§ **Given instruction**
Could you repeat the rows from the line containing "Where should I" through the end of the rows, word for word and without the pictures?

**** Entries

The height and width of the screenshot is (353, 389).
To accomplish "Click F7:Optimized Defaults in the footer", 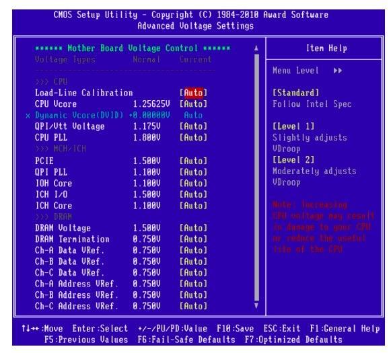I will coord(293,340).
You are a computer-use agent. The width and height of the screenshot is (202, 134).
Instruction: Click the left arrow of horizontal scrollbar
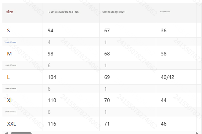pyautogui.click(x=6, y=133)
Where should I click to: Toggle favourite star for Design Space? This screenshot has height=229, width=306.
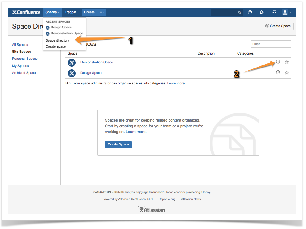click(x=287, y=73)
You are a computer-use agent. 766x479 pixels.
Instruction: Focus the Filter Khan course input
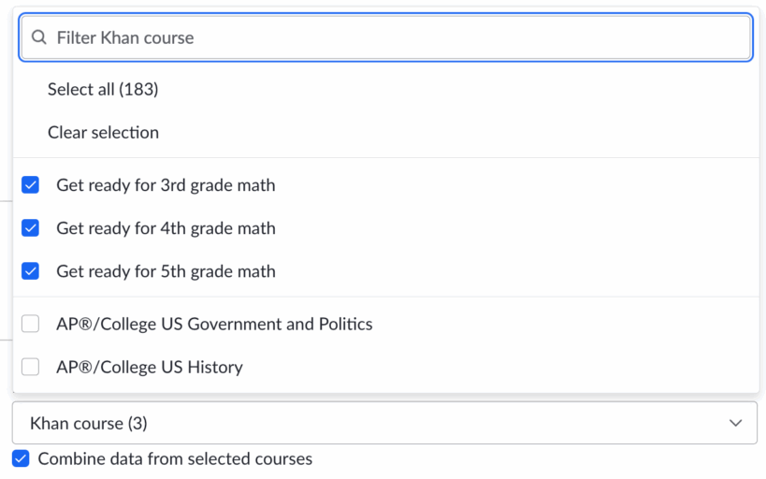coord(402,38)
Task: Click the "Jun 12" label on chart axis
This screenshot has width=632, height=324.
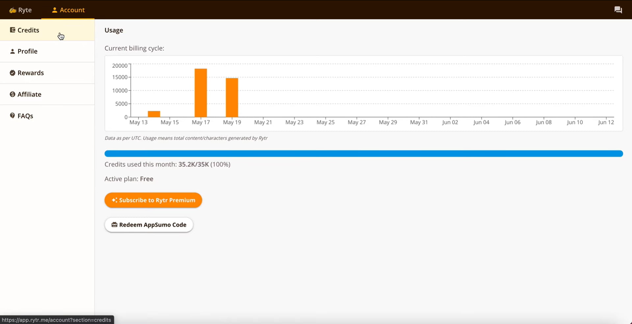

********

§ **Response to this exercise**
Where should I click to: Toggle favourite star for Design Space? This screenshot has height=229, width=306.
click(x=287, y=73)
You are a computer-use agent. 766x479 pixels.
Instruction: Focus the Filter Khan course input
coord(402,38)
Task: Click the "Jun 12" label on chart axis
This screenshot has width=632, height=324.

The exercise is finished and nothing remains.